Your answer must be every line of the data below that holds the string "chat", copied exactly.

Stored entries
= Beginning of Section =
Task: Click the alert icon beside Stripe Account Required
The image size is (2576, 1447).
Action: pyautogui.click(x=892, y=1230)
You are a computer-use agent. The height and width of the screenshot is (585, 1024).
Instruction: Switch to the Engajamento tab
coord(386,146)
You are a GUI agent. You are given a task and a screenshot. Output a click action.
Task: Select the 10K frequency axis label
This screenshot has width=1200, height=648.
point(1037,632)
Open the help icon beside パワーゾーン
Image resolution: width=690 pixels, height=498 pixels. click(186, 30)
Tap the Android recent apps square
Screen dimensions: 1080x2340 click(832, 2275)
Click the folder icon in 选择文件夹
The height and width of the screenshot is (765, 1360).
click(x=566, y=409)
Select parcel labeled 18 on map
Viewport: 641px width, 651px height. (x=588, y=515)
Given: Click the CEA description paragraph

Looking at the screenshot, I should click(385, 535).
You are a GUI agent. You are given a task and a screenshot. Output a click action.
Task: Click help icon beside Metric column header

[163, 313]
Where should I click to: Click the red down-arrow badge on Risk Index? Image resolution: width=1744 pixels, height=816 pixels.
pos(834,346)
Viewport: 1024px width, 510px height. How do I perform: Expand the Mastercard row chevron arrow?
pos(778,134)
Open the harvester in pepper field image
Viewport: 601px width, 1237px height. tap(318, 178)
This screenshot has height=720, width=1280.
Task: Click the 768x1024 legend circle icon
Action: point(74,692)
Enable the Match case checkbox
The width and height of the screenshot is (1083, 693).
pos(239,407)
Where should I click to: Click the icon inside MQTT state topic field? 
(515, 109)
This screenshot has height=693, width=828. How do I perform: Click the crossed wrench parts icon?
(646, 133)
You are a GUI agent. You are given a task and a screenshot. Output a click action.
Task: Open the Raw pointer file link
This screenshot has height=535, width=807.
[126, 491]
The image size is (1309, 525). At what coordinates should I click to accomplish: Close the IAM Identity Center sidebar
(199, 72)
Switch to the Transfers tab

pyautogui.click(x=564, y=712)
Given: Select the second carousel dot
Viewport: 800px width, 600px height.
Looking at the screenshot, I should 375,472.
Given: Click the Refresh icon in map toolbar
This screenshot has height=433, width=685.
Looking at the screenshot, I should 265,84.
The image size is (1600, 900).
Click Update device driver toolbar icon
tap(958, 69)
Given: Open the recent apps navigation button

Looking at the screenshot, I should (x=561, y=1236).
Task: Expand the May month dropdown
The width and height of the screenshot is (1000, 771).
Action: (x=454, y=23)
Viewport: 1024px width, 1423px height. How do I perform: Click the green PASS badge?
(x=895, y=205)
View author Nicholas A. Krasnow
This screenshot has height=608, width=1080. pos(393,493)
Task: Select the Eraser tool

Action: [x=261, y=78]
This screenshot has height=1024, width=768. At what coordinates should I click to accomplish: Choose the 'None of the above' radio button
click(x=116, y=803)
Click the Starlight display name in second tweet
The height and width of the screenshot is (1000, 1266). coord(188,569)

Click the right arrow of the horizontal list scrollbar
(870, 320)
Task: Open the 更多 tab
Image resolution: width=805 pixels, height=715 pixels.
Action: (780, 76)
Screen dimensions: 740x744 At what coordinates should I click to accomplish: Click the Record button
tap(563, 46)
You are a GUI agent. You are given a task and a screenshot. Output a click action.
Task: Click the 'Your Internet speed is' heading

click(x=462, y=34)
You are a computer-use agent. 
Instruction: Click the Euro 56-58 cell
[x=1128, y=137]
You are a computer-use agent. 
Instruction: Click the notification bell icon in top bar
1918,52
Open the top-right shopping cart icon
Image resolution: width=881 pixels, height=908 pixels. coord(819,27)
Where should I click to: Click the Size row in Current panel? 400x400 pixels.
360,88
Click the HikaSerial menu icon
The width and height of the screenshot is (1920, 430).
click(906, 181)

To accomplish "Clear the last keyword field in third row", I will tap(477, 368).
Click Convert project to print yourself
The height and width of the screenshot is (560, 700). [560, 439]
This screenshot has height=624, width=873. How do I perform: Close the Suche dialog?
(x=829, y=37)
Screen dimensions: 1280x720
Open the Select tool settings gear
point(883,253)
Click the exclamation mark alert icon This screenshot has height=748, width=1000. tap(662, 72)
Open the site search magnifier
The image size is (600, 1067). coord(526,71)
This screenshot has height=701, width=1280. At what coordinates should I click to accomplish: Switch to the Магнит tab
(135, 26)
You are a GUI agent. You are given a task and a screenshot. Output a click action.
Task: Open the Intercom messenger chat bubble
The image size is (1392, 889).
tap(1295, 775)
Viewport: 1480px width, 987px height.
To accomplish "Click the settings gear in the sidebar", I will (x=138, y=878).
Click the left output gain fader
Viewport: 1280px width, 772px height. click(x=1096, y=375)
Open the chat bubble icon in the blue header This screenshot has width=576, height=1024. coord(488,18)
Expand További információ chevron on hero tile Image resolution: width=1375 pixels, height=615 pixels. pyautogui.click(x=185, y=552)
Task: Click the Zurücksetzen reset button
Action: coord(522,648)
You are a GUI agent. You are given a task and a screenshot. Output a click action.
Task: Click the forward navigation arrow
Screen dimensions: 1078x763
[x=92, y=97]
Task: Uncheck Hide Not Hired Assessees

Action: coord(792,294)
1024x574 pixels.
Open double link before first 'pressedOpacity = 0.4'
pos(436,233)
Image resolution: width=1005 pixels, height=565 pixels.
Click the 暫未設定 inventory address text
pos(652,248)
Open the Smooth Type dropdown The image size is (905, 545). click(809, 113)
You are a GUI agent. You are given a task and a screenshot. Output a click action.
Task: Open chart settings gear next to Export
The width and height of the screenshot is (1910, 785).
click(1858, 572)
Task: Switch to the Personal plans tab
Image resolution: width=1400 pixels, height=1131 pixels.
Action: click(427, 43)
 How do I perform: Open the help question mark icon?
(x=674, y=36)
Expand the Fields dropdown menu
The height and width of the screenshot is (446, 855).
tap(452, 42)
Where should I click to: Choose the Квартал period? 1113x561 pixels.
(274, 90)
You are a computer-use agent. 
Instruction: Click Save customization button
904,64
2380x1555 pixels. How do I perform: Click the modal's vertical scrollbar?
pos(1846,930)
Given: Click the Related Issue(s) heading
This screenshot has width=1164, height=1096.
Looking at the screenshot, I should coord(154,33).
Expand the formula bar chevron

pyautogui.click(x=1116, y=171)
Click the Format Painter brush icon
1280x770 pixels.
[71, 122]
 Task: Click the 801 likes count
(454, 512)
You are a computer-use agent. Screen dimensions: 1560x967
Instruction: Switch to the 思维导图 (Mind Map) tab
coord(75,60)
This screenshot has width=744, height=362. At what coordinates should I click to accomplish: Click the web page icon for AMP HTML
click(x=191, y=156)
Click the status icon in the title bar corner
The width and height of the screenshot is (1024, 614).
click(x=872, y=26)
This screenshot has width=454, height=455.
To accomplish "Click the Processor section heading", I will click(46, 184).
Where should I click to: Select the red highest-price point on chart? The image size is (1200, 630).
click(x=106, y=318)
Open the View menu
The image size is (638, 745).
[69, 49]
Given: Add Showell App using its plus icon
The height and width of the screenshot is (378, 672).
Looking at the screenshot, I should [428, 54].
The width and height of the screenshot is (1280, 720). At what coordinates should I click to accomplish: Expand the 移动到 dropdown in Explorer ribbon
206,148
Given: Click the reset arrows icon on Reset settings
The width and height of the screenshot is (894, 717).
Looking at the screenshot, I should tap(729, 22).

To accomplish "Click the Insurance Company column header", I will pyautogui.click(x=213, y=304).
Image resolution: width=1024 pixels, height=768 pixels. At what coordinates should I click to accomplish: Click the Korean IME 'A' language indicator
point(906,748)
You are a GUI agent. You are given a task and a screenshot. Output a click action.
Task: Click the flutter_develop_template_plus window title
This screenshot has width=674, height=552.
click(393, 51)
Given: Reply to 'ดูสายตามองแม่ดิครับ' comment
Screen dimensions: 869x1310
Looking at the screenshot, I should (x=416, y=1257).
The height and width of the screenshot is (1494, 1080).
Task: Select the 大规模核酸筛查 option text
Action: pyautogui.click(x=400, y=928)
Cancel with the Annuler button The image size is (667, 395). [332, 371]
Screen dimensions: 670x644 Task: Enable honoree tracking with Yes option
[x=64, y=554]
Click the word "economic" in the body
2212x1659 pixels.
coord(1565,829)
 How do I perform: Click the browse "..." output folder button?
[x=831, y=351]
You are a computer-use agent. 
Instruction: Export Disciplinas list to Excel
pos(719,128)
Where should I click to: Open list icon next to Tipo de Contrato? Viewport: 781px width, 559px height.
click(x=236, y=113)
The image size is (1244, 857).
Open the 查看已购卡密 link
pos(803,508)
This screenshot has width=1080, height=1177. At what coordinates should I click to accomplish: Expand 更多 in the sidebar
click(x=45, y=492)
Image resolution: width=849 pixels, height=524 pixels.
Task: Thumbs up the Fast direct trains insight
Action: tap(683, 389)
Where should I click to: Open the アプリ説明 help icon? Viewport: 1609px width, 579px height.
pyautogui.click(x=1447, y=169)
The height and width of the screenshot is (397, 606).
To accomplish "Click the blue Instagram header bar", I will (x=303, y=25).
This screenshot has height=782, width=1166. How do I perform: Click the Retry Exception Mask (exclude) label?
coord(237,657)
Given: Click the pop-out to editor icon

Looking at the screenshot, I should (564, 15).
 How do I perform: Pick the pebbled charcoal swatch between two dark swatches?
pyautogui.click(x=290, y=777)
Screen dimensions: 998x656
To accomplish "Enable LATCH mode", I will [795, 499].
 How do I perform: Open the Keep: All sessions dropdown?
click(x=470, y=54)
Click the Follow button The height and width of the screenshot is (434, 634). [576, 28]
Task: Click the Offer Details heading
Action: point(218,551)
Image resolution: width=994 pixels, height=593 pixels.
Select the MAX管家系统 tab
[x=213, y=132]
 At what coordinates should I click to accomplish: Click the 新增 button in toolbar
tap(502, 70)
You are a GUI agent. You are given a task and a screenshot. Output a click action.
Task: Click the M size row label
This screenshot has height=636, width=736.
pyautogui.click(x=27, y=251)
= End of Section =
### SOLUTION TO THE PROBLEM
Task: Open the Intercom messenger chat bubble
Open the chat bubble icon in the blue header This screenshot has width=576, height=1024. coord(488,18)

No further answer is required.